La Bhagavadgītā e lo Yoga 16 Gennaio 2017 – Posted in: Contributi
Cos’è la Bhagavadgītā, conosciuta anche come ‘Gitā?
La ‘Gītā è un testo, o più precisamente una porzione di un testo ancora più grande. Infatti, nonostante la ‘Gītā sia diffusa e letta come testo a sé, presa come fonte di ispirazione e di studio sia da praticanti Yogi che da ricercatori spirituali in genere, è in realtà collocata nel VI Parvan (libro) del più grande poema epico al mondo: il Mahābhārata. Si ritiene che il Mahābhārata sia stato composto tra il IV sec. a.C. ed il IV sec. d.C. e probabilmente il libro della ‘Gītā fu inserito attorno al III sec. a.C., mentre per altri ne entrò a far parte già dal V sec. a.C.. Gli insegnamenti contenuti nella ‘Gītā sono l’espressione della tradizione religiosa e filosofica dell’umanità, non rappresentano una specifica setta o corrente ma incorporano l’Induismo nel suo complesso e non solo quello, si può infatti facilmente sostenere che i temi trattati da questo antico testo facciano parte di tutte le tradizioni religiose e in generale della perenne ricerca spirituale dell’essere umano, è quindi patrimonio spirituale dell’umanità. Questo importante saggio rientra nel canone ortodosso della religione hindu, infatti forma assieme alle Upaniṣad (testo complementari ai Veda, letteralmente indica il discepolo che siede i piedi del Maestro per ascoltarne gli insegnamenti) e al Brahmasūtra (testo fondante della scuola del Vedānta, scritto dal saggio Bādarāyana-Vyāsa) il cosiddetto triplice canone, o triplice scienza (Prasthānatraya) del Vedānta.
La vicenda
Il testo si apre con una scena di battaglia in atto, come tutti i poemi epici infatti, anche la ‘Gītā, tratta di grandi guerre che segnano il passaggio epocale dell’umanità, può quindi sembrare strano, al primo occhio, capire come mai anche il Mahatma Gandhi, portavoce della Non Violenza, abbia spesso usato questo libro come fonte di ispirazione e come aiuto nel risolvere i quesiti della vita, disse infatti:
“Quando i dubbi mi ossessionano, quando le delusioni mi guardano in faccia, e non vedo uno spiraglio di speranza all’orizzonte, mi rivolgo alla Bhagavadgītā per trovare un verso che mi conforti; e immediatamente nel mezzo del dolore schiacciante inizio a sorridere. Coloro che meditano sulla ‘Gītā riceveranno ogni giorno rinnovata gioia e nuovi concetti.”

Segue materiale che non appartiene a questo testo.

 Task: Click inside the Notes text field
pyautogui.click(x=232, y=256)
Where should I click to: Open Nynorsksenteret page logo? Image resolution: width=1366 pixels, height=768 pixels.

Eppure, guardando tra le righe, si potrà ben intendere che questo è possibile. Il primo capitolo si apre proprio con l’immagine del guerriero Arjuna che, seduto sul suo carro, osserva da lontano la scena del Kurukṣetra (il “campo dei Kuru”, ovvero il simbolico campo di battaglia, la lotta umana dell’esperienza quotidiana) e mosso da compassione si ferma e si rifiuta di combattere. Da sempre questa battaglia è stata interpreta come simbolo della condizione umana: da una parte la giustizia rappresentata dai Pandava (i cinque fratelli che avrebbero diritto al trono) e dall’altra barricata i cugini Kaurava, rappresentanti dell’ingiustizia (gli usurpatore del trono). Il Kurukṣetra è il campo di battaglia, ovvero il Mondo, Arjuna rappresenta l’anima umana e il suo carro rappresenta il nostro corpo, mentre il divino Krishna, auriga di Arjuna, rappresenta la nostra guida, colui a cui ci rivolgiamo nei momenti di dubbio, come quello che assale Arjuna in questo momento. I Pandava rappresentano il vero Sé, esiliati dalla loro terra e il cui posto fu preso da Duryodhana, figlio malvagio del re cieco Dhritarashtra. Quest’ultimo rappresenta l’ego centrato su di sé, (e per questo cieco), con le sue passioni e desideri, rappresentati dai suoi cento figli.
Gli insegnamenti
Arjuna non se la sente di combattere, anche se lui è uno kṣatriya, ovvero un guerriero, e decide di abbandonare la battaglia. I suoi dubbi vengono dall’idea di dover combattere non solo contro i nemici ma anche contro i suoi parenti e amici. È a questo punto che comincia il dialogo (che andrà avanti per tutti i 18 capitoli del testo) con Krishna, il quale gli fornisce tutti gli insegnamenti di vita, racchiusi nei versi della ‘Gītā e rappresentati dal cammino dello Yoga.
“Tu hai diritto all’azione, ma in nessun caso ai suoi frutti, non devi compiere l’opera per i frutti che essa ti procura, ma nemmeno devi attaccarti alla non-azione” II, 47
“È preferibile seguire il proprio Svadharma (la legge del Sé, n.d.a.) anche se in modo imperfetto, piuttosto che seguire quello di un altro anche se in modo perfetto, è meglio morire adempiendo il proprio Darma perché quello altrui produce danni.” III, 35
Krishna spinge Arjuna a non abbandonarsi alla non-azione, la quale potrebbe sembrare la scelta migliore, ma invece rappresenterebbe una non crescita personale, una mancata volontà di agire nello svolgersi della vita e delle sue difficoltà, quegli ostacoli che solitamente ci portano i migliori insegnamenti.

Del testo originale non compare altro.